====== Stored data

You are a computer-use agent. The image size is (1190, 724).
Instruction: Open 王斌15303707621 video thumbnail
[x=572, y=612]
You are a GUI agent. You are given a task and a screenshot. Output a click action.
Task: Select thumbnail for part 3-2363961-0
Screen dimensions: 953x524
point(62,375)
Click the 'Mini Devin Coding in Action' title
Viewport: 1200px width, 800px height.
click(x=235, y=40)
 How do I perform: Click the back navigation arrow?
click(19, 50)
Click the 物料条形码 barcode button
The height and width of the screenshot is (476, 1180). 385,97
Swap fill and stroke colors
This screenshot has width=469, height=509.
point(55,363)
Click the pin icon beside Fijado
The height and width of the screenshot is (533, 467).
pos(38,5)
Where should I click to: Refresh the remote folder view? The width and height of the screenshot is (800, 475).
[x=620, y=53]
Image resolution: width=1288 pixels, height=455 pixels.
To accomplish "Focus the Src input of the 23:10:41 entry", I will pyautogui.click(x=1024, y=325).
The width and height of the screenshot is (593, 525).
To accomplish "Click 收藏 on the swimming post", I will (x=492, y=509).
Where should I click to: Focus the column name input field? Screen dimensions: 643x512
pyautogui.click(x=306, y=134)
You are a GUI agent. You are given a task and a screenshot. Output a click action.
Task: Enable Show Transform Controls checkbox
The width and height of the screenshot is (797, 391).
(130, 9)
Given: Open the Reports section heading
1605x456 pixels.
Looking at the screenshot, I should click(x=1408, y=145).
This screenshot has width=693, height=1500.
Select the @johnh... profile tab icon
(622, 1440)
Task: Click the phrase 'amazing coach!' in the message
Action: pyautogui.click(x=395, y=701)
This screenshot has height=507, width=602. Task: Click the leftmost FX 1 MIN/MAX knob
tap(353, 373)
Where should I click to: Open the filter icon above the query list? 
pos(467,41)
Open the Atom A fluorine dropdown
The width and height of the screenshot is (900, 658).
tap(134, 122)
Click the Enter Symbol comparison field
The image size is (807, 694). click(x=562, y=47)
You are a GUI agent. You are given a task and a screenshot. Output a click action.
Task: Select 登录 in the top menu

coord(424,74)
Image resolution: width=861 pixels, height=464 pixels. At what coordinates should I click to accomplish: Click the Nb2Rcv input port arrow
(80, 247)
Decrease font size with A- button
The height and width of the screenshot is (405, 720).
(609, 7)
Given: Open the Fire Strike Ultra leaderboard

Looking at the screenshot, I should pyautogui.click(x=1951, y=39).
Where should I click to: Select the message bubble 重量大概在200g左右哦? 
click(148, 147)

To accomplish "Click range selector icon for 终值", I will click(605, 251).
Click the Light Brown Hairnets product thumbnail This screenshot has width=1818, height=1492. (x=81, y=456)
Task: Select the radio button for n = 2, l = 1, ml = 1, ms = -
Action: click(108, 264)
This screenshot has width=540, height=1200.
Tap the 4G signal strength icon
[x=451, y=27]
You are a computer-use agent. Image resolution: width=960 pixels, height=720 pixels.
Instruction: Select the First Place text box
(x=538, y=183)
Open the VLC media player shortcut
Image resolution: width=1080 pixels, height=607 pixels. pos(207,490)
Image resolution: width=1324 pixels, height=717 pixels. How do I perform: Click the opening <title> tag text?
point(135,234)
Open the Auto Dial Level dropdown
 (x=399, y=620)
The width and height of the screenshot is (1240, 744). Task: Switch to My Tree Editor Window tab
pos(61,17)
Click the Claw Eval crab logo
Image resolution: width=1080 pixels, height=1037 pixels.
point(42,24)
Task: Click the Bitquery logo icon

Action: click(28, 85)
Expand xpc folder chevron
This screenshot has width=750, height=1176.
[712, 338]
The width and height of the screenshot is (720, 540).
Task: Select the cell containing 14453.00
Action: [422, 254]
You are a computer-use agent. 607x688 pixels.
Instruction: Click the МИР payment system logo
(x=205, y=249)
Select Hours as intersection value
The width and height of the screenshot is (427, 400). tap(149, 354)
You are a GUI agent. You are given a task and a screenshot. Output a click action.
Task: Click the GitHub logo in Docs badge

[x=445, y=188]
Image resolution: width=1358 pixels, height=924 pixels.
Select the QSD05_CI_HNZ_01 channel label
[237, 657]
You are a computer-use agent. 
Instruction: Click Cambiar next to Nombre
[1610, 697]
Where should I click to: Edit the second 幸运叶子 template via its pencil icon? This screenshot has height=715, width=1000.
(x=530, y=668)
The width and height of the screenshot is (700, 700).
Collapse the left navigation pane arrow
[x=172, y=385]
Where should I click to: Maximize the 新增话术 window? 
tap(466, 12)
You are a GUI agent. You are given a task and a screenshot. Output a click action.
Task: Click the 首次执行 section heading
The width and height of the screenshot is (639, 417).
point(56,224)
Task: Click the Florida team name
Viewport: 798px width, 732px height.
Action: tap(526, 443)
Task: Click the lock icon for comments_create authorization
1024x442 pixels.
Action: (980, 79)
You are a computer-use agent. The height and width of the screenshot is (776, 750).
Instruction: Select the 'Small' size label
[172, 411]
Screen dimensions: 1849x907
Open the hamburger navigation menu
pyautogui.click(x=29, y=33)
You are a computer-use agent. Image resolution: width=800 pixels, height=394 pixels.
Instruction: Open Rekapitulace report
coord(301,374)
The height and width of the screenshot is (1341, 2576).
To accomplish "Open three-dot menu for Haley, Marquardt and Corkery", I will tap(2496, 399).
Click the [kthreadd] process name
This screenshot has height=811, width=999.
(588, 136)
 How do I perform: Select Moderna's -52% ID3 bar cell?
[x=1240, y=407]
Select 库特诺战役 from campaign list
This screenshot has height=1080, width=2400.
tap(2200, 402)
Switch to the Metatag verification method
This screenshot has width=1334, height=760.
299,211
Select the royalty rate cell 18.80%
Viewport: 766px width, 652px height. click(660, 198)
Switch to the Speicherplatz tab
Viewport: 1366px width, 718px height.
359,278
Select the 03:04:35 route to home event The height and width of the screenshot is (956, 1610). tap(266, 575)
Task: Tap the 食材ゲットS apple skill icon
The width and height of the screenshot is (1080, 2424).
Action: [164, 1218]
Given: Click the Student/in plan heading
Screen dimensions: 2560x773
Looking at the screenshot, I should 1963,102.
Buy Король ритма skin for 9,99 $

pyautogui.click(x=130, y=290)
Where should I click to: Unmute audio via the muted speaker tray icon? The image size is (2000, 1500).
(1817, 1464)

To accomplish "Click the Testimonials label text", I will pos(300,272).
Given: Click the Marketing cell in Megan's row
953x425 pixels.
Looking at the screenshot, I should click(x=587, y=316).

============

## Exercise
Pick out each line in the items above that contains the word "This" and copy those lines.

## Written reply
This screenshot has width=469, height=509.
This screenshot has width=693, height=1500.
This screenshot has height=507, width=602. Task: Click the leftmost FX 1 MIN/MAX knob
Click the Light Brown Hairnets product thumbnail This screenshot has width=1818, height=1492. (x=81, y=456)
This screenshot has width=540, height=1200.
This screenshot has width=750, height=1176.
Where should I click to: Edit the second 幸运叶子 template via its pencil icon? This screenshot has height=715, width=1000.
This screenshot has height=811, width=999.
This screenshot has height=1080, width=2400.
This screenshot has width=1334, height=760.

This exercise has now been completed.